A Eritreia está a viver um período de enorme esperança para que, finalmente, a democracia se instale depois da assinatura da paz com o "eterno inimigo": a Etiópia. Para já as perspectivas são boas, faltando saber se o Presidente Isaias Afwerki se vai adaptar aos desafios que tem pela frente

Fotografia: DR

O Presidente da Eritreia, Isaias Afwerki, tem nas mãos a chave para o futuro do seu país depois da recente assinatura do acordo de paz com a Etiópia, havendo quem esteja convencido de que a esperança, que actualmente desperta no país se poderá tornar uma feliz realidade.

Mas, para isso, o Presidente precisa de vencer enormes desafios para remover obstáculos que ele próprio criou, sempre à sombra da guerra com a Etiópia, que agora chegou ao fim

No poder desde que o país conseguiu a sua independência, em 1993, Isaias Afwerki foi fortemente influenciado pela filosofia marxista tendo até agora resistido em adoptar na Eritreia um regime de democracia multipartidária.

Apenas uma semana depois da assinatura dos acordos de paz, os sinais que chegam de Asmara ajudam a reforçar o optimismo dos que apostam num relacionamento fraterno entre a Eritreia e a Etiópia.

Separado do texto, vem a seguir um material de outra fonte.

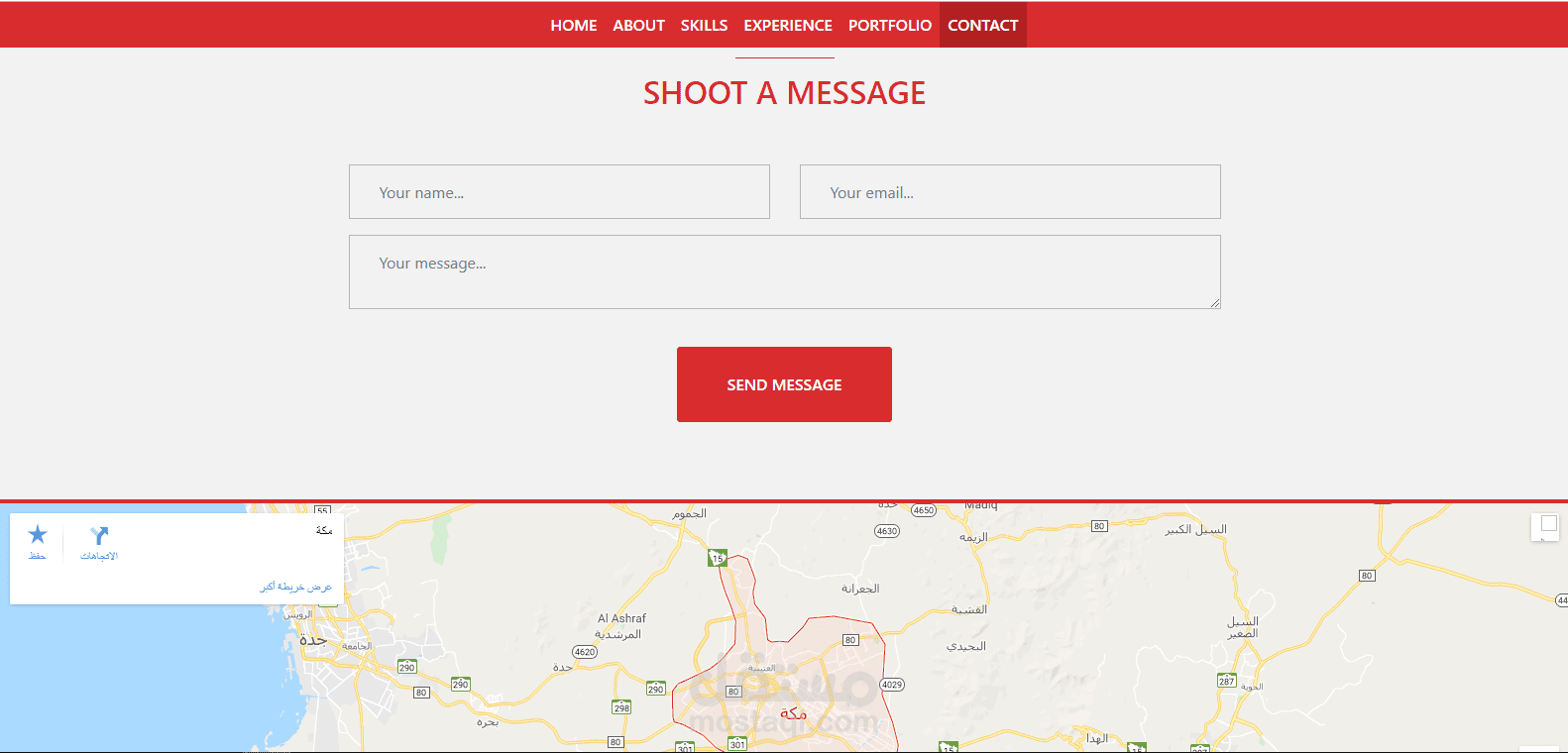Click inside the Your message textarea
Screen dimensions: 1568x753
[x=784, y=272]
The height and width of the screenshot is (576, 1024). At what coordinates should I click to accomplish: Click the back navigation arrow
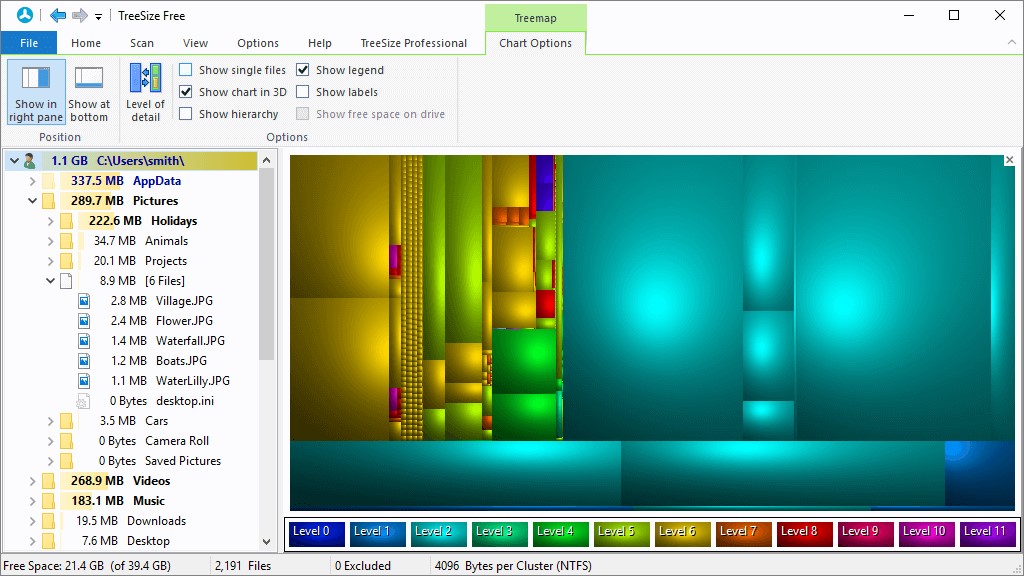[x=58, y=16]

Logo no primeiro voo directo de Addeis Abeba para Asmara, assistiu-se a uma frenética uma corrida aos bilhetes, que levou a que se esgotassem em poucas horas. No avião que voltou a ligar os dois países, ao fim de duas décadas de guerra, serviu-se champanhe, distribuíram-se flores e entoaram-se os hinos dos dois países, num ambiente de festa que teve continuação depois do avião aterrar no aeroporto da capital eritreia.

Para o Presidente Isaias Afwerki, a consolidação dos acordos agora assinados depende exclusivamente de si, no que respeita à parte eritreia, uma vez que não existe oposição no país e a sociedade civil não está devidamente organizada.

Como se tudo isto não bastasse, desde a última reunião do parlamento, realizada no longínquo ano de 2002, que Isaias Afwerki também não tem limite de tempo nem de mandatos que o impeçam de continuar a dirigir os destinos do país.

A exclusividade do poder está com a Frente Popular para a Democracia e Justiça, obviamente dirigida por Isaias Afwerki, com um comité central composto por 75 elementos que, por inerência de cargo, têm lugar cativo na Assembleia Nacional, onde os restantes 75 lugares são preenchidos com assembleias regionais do partido. Devido à guerra com a Etiópia, a Eritreia vive desde 1997 debaixo de um virtual "estado de emergência. Três anos depois, na sequência de tréguas assinadas com a Etiópia, alguns ministros e generais apresentaram a Isaias Afwerki um pedido de alterações constitucionais, o que foi ignorado pelo Presidente que de imediato ordenou a detenção de onze pessoas, entre elas três antigos ministros dos Negócios Estrangeiros e dois altos responsáveis do exército.